1. I enjoyed this alot. But I sure was hoping to see hardening and tempering as well. It may not be absolutely required, but it sure couldn’t hurt. I made an 1/8th inch chisel from a screw driver and although it works, it would benefit from hardening as well. Thanks.

  2. Thanks Paul and Crew, I enjoyed this series immensely and can’t wait to make a few. Now with the basic’s this will be a fun project. I can’t wait to see Paul’s method for hardening as I am sure it will be a great no nonsense approach without having to spend a small fortune on tools.


  3. I never knew plane making could be that simple. But of course all credits to Paul. I think without him I would never try. Thank you so much.
    I am really looking forward to the hardening process. I am certain Paul will show us everyone can do this.

    1. German planes have an iron knob to tap on, I wonder if you can incorporate something like this. Also if you use a nylon hammer or a wooden one, it should go a long way before the sole is malformed. Also you can always straighten (or reshape) the sole if need be.


  4. Paul thanks for making it look easy enough that I am willing and able to give it a go.

    You mentioned that hardening is not actually all that necessary and that from this point we should now be ready to make any plane that we wanted. Would you comment briefly on how one would go about shaping a plane and iron for something a little more involved (for me at least) than a slight curve or round? How about one with a cove and bead for mouldings?

    I am also very impressed with your “top of the head” conversion ability mm to inches and backward!

    bob “mygrandsaw”

    1. Hi Greg,
      The time frame is a little dependant on the weather, as we are waiting for a clear sunny day for filming in Paul’s garden (not that common here in North Wales in the winter!), but we are hoping to get it online in the next week or two.

  5. Great job as always Paul. I have planned to make a plane and would very much like to see you go through the hardening process.

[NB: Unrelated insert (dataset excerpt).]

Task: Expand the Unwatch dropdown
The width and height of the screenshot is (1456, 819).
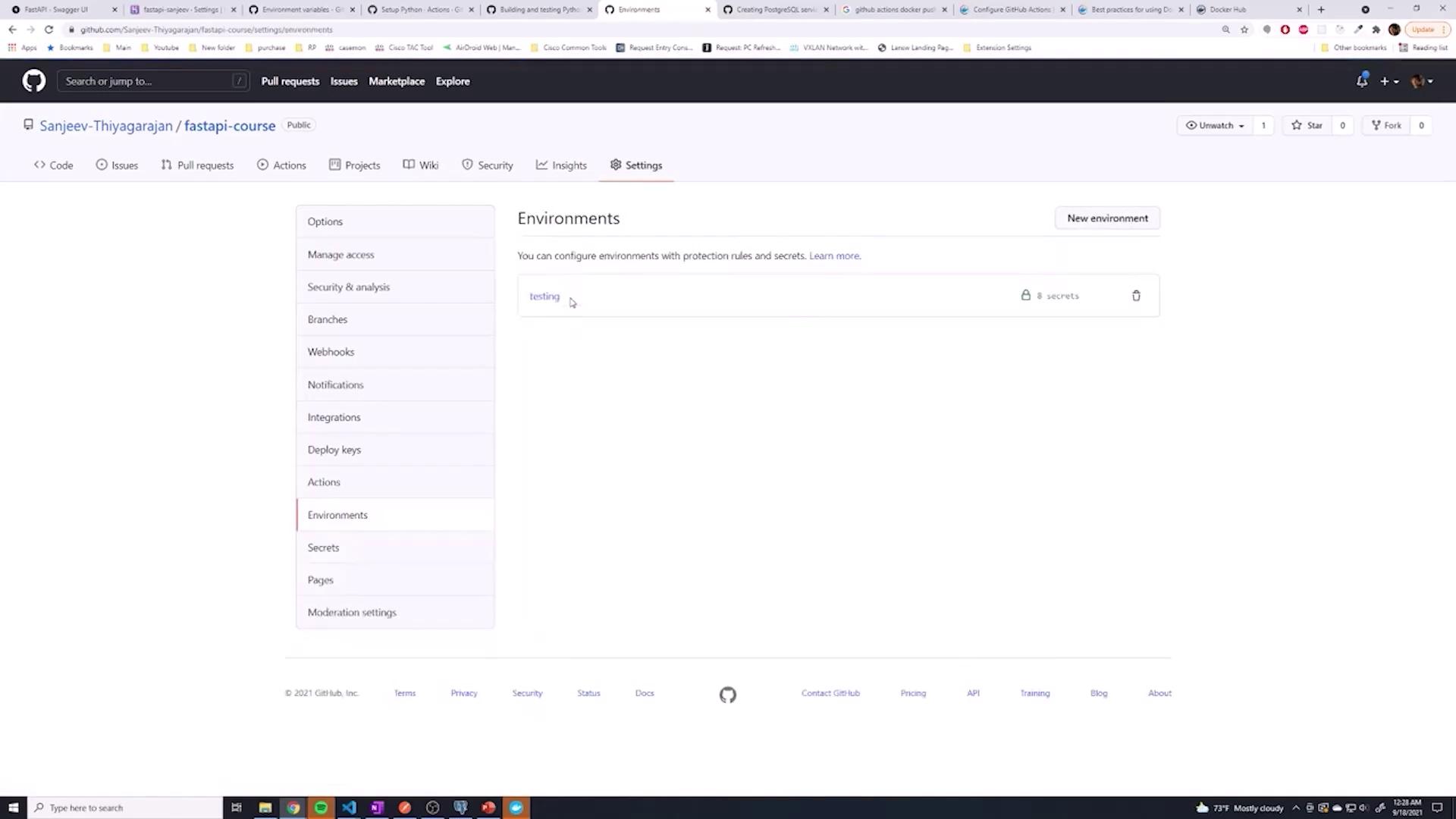Action: coord(1215,126)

    Thanks for all the videos. Since taking your class last year, I have used much of what I learned and am continuing the improve as a hand tool woodworker though practice.

    Bill Goodwin

  6. “PERFECT”, I like that phrase, and ,as always; thank you so much for guiding us through to another level of fine craftsmanship.
    I have so enjoyed learning how to do woodworking with you in your instruction. Looking forward to the next segment. The “how to” of simply accomplishing the many task which others have tried to complicate.
    I believe you have surpassed James Kingshott in illustrating to us, the many alternative ways that reach back into those areas of woodworking. With only a bit thought, and “handwork”, can produce fine results and sometimes even better than expected .
    Please continue with your great projects. I am eager to see more.

  7. Using the plane as a scraper?

    I was looking at the gorgeous wooden planes on the HNT Gordon website (Australian)
    They sell this style of radius plane. in their description they state —
    “This plane can also be converted to a scraper simply by reversing the blade so would be very useful if you are working in very hard canky woods”
    (Great word — Canky)
    Their plane iron is set at a 55 degree angle btw
    Have you ever tried this??

  8. Paul – what kind of Bahco Oberg file (type of cut, TPI, etc) was used to shape the blade?
    That was a real eye opener to see how you shaped that blade with just a file. Thanks.
    I am so glad this can be done without a grinding wheel.

  9. You first shaped the iron to match the profile of the sole, then you filed off the heel to get a 30 degree bevel. If you file that bevel all the way to and form an edge before firing, isn’t there a risk of burning the edge during firing?

    As an alternative, you could stop short of an edge, fire, then grind to the final edge. I do understand you were showing a grinder-free alternative, but it seems there is this risk?

    1. Hello @ed,
      You do have to be careful with a thinner edge. This is not as much of issue when applying an even het as in the BBQ. Once the edge has been hardened, and then tempered, it takes a lot more effort to file the iron to shape.

  10. Not long had a 100 year old beech tree cut down in my front garden. I wonder how many hand tools can I make with this, it could be fun finding out. Thanks Paul for usual informative videos that instill confidence in us all.


    The best presant someone can give you is their time.